However, there are a few questions one must ask. What if I don’t really like my coworkers that much? And, what if I want to donate to my favorite charity myself?
According to the article, rewarding employees with money to be used as they choose, is actually detrimental to morale and productivity for the following reasons:
1. Monetary rewards decrease motivation and interest for the job.
Are you less motivated when your boss gives you extra money? Do you lose interest in your job when you are rewarded?
2. Monetary rewards impair performance.
It is assumed that employees focus too much on extra cash if you reward them with money and thus, they are unable to perform effectively.

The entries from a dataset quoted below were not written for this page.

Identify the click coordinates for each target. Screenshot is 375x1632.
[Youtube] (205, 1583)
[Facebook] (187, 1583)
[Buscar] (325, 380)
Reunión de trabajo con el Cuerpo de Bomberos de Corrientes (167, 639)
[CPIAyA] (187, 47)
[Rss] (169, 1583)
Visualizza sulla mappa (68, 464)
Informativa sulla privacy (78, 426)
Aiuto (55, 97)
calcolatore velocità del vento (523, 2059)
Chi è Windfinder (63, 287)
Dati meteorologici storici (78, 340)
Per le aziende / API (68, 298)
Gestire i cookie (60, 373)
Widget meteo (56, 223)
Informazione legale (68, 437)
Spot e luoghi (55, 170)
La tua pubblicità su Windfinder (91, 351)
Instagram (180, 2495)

3. Other employees get jealous.
Well, unfortunately everyone can’t win in life. Rewarding successful employees with certificates to charity or options to give other coworkers gifts, is not going to eliminate the jealousy and anxiety of under-performing employees.
In the end, any bonus is better than no bonus. However, it’s difficult to believe that, while we all want to participate in acts of goodwill, most of us would opt for this new type of bonus. Personally, I’d prefer the ability to choose how I spend my bonus.
Tell Us What You Think
Would you prefer a bonus designated for coworker gifts or charitable donations? Or, would you prefer a bonus you can spend however you choose? We want to hear from you! Leave a comment or join the discussion on Twitter.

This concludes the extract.